Jean Masson se dégonfle et met le seigneur de la Vrignonnière dans l’embarras
Face à une telle pugnacité de la part de son
adversaire, Jean Masson tenta une sortie. Il vendit le 24 octobre 1694 les
terrages sur le Pin et la Baritaudière à David Léon de la Bussière, seigneur de
la Vrignonnière (Essarts), fils de Pierre de la Bussière et de Jeanne de
Goulaine. Depuis le mariage le 11 novembre 1602 de Lucrèce Bertrand avec Pierre de la
Bussière, les seigneurs de la Vrignonnière avaient changé de patronyme (16).
Cette seigneurie voisine saisit l’occasion de revenir au Pin, dans la
continuité de ce qu’avait tenté leur ancêtre plus d’un siècle auparavant. Et
comme lui non sans difficulté, car Masson vendait une situation compliquée.
La Vrignonnière
|
La vente comprenait la rente de 45 livres due à
Audouard, donnant droit à percevoir les terrages du Pin, mais en faisant jouer
la clause de son amortissement ou rachat. Il y avait aussi compris dans la
vente, la créance achetée à Moreau pour 440 livres, transformée en rente de 22
livres que devait payer Audouard, mais qu’il ne payait pas. Les arrérages se montaient
à 120 livres. Pour cette vente Masson
reçu 840 livres.
Le même jour, David de la Bussière fit un autre contrat avec René
Audouard, où il lui versa 900 livres pour amortir la rente de 45 livres. Cela
correspondait à 20 annuités, dispositif obligatoire selon une ordonnance
royale. Mais il gardait pour lui la rente de 22 livres due par Audouard, à
laquelle s’est ajoutée une deuxième rente de 21 livres, par arrentement des
droits de la Baritaudière qu’il rétrocédait au même Audouard.
Jean Masson ne s’en tira pas à si bon compte.

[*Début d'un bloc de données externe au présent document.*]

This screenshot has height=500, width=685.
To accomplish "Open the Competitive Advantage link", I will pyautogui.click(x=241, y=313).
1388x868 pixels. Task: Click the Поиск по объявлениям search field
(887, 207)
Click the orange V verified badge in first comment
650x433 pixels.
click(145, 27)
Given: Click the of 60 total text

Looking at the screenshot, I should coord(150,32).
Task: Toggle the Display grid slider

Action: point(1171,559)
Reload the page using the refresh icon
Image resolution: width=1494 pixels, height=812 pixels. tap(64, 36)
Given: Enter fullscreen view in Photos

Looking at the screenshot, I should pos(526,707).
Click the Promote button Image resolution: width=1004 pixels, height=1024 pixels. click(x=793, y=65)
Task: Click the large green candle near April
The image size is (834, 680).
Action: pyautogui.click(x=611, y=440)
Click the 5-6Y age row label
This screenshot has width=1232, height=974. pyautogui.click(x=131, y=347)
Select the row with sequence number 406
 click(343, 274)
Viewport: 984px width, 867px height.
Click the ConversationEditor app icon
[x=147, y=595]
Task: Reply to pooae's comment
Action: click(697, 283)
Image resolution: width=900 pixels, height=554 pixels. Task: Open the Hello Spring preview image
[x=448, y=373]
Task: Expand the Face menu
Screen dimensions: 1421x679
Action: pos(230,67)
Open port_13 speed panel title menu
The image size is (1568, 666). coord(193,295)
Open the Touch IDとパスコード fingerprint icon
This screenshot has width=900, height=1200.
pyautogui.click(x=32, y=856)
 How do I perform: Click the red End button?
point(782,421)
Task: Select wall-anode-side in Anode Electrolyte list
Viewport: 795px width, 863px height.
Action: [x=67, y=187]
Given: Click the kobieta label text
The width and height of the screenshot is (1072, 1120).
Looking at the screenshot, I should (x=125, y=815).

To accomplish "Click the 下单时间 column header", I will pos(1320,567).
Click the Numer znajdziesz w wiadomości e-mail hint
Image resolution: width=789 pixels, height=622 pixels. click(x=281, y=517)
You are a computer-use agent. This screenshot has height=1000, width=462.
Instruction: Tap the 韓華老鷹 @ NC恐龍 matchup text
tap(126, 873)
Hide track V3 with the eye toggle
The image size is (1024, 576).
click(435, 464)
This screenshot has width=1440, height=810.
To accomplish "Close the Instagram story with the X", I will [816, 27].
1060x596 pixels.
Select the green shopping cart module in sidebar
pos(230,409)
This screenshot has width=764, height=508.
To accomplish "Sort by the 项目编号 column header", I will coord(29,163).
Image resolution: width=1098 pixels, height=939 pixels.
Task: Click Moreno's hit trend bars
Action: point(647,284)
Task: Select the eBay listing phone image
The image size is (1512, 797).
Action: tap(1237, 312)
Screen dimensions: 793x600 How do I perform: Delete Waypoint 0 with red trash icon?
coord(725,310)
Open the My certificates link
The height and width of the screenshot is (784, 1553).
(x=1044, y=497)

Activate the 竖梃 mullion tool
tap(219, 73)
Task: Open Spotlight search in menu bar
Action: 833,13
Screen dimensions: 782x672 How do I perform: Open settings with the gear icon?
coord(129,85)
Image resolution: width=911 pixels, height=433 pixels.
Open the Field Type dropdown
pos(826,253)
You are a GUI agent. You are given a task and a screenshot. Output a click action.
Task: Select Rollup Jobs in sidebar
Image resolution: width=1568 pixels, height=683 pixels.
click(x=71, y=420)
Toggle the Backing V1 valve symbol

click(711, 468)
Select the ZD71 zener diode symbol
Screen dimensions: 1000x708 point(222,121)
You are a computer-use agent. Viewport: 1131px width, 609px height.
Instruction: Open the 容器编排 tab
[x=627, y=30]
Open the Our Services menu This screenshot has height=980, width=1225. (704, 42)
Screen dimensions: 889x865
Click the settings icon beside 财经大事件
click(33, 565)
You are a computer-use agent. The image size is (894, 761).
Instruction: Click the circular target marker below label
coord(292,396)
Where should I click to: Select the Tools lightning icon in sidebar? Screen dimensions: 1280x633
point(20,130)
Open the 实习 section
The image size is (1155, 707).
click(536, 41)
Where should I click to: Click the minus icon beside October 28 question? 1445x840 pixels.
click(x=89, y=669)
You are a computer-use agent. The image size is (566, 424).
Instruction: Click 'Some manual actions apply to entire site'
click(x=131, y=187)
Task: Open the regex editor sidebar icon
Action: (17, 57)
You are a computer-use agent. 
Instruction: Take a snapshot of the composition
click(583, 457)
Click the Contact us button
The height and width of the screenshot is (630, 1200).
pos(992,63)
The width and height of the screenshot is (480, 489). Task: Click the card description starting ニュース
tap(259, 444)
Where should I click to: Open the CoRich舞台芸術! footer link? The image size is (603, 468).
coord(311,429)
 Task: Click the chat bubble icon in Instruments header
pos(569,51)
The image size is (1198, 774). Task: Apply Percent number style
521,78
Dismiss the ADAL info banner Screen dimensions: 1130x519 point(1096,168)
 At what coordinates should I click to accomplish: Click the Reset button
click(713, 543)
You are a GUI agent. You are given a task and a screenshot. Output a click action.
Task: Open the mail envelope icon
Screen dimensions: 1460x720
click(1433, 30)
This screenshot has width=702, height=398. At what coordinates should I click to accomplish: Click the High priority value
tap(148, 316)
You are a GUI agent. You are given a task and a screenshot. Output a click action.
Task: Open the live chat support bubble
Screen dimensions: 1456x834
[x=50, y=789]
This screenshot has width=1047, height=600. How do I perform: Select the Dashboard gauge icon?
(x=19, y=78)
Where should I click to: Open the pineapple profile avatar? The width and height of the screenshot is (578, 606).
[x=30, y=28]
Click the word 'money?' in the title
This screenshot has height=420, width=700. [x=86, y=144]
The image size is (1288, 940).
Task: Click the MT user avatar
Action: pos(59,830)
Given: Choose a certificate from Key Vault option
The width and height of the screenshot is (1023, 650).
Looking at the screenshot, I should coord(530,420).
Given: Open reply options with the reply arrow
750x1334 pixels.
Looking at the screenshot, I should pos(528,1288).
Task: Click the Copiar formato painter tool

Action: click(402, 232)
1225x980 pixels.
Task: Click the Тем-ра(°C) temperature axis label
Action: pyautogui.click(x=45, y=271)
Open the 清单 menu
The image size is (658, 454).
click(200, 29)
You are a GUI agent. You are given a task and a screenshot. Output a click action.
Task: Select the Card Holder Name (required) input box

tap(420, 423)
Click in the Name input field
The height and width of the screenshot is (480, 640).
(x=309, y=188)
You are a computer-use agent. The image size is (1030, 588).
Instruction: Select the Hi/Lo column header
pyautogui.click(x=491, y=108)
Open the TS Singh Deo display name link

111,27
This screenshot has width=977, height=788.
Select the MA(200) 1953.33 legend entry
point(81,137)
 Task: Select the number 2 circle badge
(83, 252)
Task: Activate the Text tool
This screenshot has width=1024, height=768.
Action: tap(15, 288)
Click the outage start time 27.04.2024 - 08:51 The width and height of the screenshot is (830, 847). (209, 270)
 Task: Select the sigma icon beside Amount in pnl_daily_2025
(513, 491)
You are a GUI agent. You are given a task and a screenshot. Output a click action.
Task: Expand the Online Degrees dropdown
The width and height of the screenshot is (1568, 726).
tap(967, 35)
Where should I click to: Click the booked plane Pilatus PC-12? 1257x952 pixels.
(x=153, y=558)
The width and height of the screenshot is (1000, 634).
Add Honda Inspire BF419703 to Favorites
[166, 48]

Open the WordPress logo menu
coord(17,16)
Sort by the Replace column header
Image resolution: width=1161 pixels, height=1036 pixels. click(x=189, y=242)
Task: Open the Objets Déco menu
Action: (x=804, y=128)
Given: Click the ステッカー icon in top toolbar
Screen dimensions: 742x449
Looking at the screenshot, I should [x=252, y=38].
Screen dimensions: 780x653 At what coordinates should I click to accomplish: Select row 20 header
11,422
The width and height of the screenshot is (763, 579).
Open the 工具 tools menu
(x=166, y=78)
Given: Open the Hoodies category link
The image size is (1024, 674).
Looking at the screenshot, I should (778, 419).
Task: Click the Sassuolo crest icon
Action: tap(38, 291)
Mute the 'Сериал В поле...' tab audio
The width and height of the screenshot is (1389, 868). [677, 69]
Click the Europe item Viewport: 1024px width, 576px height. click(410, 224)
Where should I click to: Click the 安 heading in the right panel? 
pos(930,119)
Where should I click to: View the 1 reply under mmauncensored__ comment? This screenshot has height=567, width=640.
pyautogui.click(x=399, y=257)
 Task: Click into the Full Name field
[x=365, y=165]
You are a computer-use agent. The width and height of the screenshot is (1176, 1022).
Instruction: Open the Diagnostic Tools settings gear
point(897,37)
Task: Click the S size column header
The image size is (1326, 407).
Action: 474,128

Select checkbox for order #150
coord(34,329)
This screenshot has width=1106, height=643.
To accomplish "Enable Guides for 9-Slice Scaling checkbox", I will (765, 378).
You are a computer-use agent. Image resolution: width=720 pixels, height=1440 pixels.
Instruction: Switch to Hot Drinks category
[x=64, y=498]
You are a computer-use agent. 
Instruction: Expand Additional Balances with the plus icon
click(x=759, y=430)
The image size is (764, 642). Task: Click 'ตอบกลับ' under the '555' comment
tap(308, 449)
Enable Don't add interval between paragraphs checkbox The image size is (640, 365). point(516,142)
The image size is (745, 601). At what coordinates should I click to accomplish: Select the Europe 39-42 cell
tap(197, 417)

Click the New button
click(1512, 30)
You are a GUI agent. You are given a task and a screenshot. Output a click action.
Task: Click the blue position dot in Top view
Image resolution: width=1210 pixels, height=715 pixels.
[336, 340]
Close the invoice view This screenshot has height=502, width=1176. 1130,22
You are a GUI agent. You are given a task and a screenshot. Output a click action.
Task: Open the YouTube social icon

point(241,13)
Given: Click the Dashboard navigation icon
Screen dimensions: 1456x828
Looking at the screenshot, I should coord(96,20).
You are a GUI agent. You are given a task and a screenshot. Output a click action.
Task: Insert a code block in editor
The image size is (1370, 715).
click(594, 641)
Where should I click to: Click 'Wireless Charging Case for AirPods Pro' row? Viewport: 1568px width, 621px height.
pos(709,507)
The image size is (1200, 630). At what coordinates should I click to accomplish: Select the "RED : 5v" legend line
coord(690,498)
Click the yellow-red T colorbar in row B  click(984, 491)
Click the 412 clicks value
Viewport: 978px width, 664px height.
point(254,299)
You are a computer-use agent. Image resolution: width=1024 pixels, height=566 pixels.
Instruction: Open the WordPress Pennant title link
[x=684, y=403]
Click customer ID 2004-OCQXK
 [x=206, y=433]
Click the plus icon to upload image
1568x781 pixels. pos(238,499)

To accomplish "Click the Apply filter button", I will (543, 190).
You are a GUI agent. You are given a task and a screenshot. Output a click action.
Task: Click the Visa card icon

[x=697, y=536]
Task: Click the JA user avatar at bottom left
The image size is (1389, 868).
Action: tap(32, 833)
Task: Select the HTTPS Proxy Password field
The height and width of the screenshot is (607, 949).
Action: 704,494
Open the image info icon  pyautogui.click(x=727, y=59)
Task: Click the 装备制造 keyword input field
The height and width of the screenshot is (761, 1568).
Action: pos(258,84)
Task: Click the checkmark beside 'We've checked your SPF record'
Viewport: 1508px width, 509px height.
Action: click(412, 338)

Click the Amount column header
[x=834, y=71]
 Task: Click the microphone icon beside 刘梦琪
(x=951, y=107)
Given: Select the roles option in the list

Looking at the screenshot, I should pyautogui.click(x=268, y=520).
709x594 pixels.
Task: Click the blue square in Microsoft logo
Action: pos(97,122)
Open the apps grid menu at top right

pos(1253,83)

Philippe Chitton considéra que son contrat d’arrentement des droits de terrages
avec Audouard, l’obligeait à payer au seigneur suzerain les droits de lods et
ventes. Masson refusait, considérant que le transport de la propriété de ces
droits ne s’était effectué qu’au moment de l’amortissement de l’arrentement. Il
renvoyait donc Philippe Chitton vers David de la Bussière pour ce paiement. Ce dernier refusa
d’abord de payer ce droit de lods et ventes, considérant que c’était à
l’arrenteur, c’est-à-dire à Jean Masson, de le payer. Sauf que Philippe Chitton
voulait qu’on paye deux fois : au jour de l’arrentement, et au jour de son
amortissement. David de
la Bussière finit par céder, paya ses droits au seigneur de Languiller, puis se
retourna vers Jean Masson pour réclamer le remboursement de son paiement.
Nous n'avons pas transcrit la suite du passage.